• Reading passage
36. "Paperback Writer"
  - Alternative promotional film. Filmed at Studio One, Abbey Road Studios, London, England, 19 May 1966.
37. "Rain"
  - Promo video filmed in colour at Chiswick House, Chiswick, London, England, 20 May 1966; later aired in black and white on Top of the Pops.
38. "Rain"
  - Alternative promotional film. Filmed at Studio One, Abbey Road Studios, London, England, 19 May 1966; later aired in black and white on Ready Steady Go! on 3 June.
39. "Strawberry Fields Forever"
  - Promo video filmed at Knole Park, Sevenoaks, Kent, 30–31 January 1967; later aired as an audio-only clip on Juke Box Jury and in its entirety on Top of the Pops.
40. "Within You Without You/Tomorrow Never Knows"
  - Mash-up from the album Love. (2006)
41. "A Day in the Life"

• Source material
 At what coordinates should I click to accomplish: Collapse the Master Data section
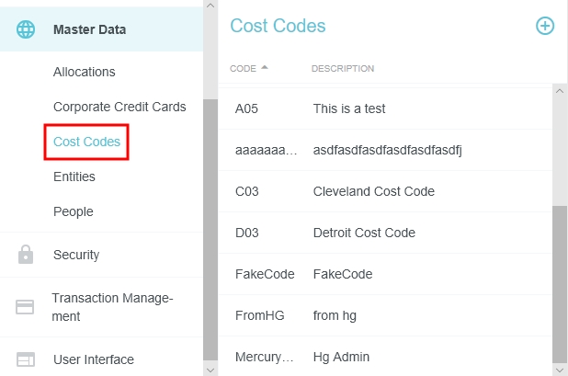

• Task brief
In the list of promotional films, where was the promo video for "Strawberry Fields Forever" filmed?

• The response
Knole Park, Sevenoaks, Kent